Trait d’union entre les deux Congo à l’instar de Sony Labou Tansi dont on vient de fêter le vingtième anniversaire de la mort, chroniqueur littéraire et l’un des initiateurs des rencontres « Palabres autour des arts », Joss Doszen est épris de littérature, aussi tente-t-il de faire de sa passion une vocation. En septembre 2014, il a publié Pars mon fils, va au loin et grandis aux éditions Athéna.
Roman, récit ou autre chose ? Difficile de donner un statut à ce livre. Mais supposons que c’est un roman. L’histoire : le narrateur, homme de paroles et papotages, a trouvé son salut dans le départ, le déracinement, le voyage. Pour l’accompagner, il emporte son jardin secret, son confesseur, son défouloir : ses calepins.
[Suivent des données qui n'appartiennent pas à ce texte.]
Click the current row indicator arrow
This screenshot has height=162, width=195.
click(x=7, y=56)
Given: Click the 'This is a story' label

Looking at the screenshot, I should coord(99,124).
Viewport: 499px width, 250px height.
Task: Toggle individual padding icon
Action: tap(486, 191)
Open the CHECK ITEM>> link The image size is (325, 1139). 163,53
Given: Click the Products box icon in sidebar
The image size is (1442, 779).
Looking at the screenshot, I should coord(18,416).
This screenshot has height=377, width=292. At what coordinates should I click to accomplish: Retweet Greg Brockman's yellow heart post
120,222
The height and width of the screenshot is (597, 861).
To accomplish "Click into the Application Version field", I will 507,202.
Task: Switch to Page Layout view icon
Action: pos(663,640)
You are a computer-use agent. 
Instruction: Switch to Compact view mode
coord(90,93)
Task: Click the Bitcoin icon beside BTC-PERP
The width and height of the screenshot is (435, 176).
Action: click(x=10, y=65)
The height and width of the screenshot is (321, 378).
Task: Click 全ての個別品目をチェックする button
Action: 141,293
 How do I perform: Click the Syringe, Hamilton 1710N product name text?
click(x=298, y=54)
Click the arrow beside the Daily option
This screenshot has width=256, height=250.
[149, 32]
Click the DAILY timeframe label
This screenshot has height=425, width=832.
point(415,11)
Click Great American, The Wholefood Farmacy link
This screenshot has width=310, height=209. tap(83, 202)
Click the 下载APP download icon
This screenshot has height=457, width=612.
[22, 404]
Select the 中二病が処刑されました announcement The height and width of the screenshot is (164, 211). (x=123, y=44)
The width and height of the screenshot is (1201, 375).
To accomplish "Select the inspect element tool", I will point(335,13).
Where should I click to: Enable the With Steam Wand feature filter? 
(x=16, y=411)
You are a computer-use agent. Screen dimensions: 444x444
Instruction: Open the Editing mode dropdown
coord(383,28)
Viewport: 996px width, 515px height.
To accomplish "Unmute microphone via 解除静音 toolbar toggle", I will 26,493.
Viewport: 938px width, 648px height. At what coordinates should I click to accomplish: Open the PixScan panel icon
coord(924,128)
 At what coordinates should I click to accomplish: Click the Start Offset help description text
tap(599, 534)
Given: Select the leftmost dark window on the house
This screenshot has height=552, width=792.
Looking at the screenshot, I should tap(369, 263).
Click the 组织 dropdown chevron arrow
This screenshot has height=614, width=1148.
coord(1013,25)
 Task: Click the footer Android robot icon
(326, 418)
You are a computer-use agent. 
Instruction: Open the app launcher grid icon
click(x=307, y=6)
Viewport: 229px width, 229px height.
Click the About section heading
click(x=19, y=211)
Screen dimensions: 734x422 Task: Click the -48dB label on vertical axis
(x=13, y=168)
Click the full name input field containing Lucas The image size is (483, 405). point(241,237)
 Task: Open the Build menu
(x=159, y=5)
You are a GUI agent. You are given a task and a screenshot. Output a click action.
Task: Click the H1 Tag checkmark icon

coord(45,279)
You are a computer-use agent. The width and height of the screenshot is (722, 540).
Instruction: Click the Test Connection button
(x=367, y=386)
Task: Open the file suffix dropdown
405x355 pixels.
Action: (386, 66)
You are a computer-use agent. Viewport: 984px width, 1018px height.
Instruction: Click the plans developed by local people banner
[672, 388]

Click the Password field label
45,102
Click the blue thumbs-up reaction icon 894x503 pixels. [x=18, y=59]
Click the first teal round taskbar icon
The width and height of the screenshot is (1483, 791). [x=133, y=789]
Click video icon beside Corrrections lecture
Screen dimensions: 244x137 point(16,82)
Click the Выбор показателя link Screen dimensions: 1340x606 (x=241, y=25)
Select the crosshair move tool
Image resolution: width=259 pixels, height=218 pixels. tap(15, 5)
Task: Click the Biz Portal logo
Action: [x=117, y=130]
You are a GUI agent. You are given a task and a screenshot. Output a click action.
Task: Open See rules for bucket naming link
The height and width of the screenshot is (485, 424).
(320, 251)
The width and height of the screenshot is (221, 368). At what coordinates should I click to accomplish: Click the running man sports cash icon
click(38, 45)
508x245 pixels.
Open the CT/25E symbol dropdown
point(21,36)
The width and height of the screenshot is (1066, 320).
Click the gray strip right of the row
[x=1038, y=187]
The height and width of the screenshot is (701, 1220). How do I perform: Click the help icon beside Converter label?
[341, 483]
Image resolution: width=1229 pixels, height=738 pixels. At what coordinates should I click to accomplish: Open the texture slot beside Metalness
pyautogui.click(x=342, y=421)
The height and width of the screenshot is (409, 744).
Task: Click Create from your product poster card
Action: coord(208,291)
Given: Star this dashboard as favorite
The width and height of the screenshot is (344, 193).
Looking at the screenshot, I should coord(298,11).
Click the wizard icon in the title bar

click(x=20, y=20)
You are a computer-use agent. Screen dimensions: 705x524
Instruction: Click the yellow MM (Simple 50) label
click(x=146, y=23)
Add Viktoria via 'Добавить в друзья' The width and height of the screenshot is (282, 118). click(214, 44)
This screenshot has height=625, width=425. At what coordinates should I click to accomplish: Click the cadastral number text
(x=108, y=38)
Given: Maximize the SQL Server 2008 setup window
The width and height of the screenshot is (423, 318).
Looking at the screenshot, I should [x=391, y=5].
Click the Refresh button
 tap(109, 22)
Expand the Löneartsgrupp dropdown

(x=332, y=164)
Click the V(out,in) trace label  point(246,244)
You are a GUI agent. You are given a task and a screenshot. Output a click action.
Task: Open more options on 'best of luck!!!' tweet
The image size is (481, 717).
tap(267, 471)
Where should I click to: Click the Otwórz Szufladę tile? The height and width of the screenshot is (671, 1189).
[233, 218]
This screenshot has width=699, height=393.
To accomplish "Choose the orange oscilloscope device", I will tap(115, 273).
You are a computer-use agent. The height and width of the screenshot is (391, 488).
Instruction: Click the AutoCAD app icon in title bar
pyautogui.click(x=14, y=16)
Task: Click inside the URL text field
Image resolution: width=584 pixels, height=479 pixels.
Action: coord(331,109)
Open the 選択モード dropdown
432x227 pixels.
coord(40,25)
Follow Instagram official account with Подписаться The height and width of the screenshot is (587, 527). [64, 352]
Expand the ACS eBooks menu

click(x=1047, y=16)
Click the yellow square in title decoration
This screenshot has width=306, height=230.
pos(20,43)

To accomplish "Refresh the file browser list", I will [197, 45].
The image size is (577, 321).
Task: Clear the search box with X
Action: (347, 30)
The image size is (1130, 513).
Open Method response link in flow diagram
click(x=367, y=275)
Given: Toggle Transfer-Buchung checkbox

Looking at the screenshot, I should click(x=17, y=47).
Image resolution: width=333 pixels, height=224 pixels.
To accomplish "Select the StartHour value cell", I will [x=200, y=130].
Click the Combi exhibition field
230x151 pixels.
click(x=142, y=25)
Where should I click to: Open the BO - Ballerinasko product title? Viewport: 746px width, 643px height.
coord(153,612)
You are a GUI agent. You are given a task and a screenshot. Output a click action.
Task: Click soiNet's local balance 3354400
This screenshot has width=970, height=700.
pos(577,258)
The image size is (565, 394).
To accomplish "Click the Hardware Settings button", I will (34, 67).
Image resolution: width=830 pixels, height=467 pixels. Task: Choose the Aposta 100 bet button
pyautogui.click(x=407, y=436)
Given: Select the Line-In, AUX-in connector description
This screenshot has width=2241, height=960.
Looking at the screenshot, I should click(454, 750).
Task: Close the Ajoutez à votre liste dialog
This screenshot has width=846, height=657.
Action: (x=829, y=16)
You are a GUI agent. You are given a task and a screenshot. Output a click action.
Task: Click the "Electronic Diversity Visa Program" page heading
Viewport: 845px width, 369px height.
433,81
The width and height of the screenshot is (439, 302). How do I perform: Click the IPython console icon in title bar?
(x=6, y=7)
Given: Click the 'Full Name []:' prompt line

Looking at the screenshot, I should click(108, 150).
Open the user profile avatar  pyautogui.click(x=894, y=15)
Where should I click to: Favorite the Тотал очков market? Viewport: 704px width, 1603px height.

Il veut tout consigner, et pourquoi pas écrire ?… « Je devrais être capable de mettre sur papier au moins les mêmes conneries que ceux qui remplissent certains de mes livres. » (Très belle phrase) Aucun doute, avec un peu plus d’application, Joss Doszen deviendra grand. Il se dégage de son livre une once littéraire. Pars mon fils, va au loin et grandis brille, surtout, par l’émiettement de l’espace et la dislocation du temps. Des techniques qu’utilisent les écrivains latino-américains, Pablo Neruda, Vargas LLosa, Julio Cortázar, etc. (« Tous les feux, le feu », « Façon de perdre », « Nous l’aimions tant, Glenda », « Fin de jeu », etc. On sursaute de joie en lisant ces livres pour les techniques de construction. La dislocation chronologique du récit qui aboutit à un émiettement du temps, ou le narrateur se déplaçant dans le temps, c’est l’une des caractéristiques spécifiques des lettres latino-américaines. A quelques nuances près, au Congo on retrouve cette technique chez Emmanuel Dongala). Le livre de Joss Doszen fait en effet penser à Tours et Détours de la vilaine fille de l’immense Mario Vargas Llosa.
Le problème est que Joss Doszen ne s’est pas pris au sérieux. Il s’est éparpillé et a voulu joué à l’enfantillage. Le style se voulait drôle, émaillé, avec des trouvailles d’expressions. Hélas ! Trop de fautes de style et de langue. Ses propositions subordonnées sont kilométriques et mal ficelées, encombrées. Très souvent, Joss Doszen confond phrase longue et phrase périodique. On a envie de rugir devant l’absence presque totale de figures de style et de construction.
Le récit fourmille de clichés, de lieux communs… Cela dénote une certaine incapacité à ne rester que romancier, concentré et appliqué. Parfois on a le sentiment qu’on lit un Essai. Tous les sujets y sont abordés : immigration, migration, logement, chômage, etc. Il s’éternise trop sur les filles, à croire que c’est un obsédé sexuel. Un fourre-tout pathétique. Les pages qui vont de 21 à 24 d’une nullité et d’une inutilité épouvantables.
Il énerve le lecteur par la brutalité des coupures à certains endroits. Sans doute a-t-il voulu faire aussi du Stendhal, lequel coupe le son au milieu d’une scène : on n’entend plus le dialogue et on suit la pensée secrète d’un personnage. Chez Joss, c’est pour nous embarquer ailleurs. Pour preuve, quand le narrateur se retrouve dans une voiture avec une Bretonne, en partance pour Bruxelles, on a envie de savoir ce qui se passe dans sa tête. Deux phrases eussent suffi. Rien de tel. N’est pas Stendhal qui veut ! Espérons que la prochaine fois Joss Doszen partira vraiment au loin et grandira.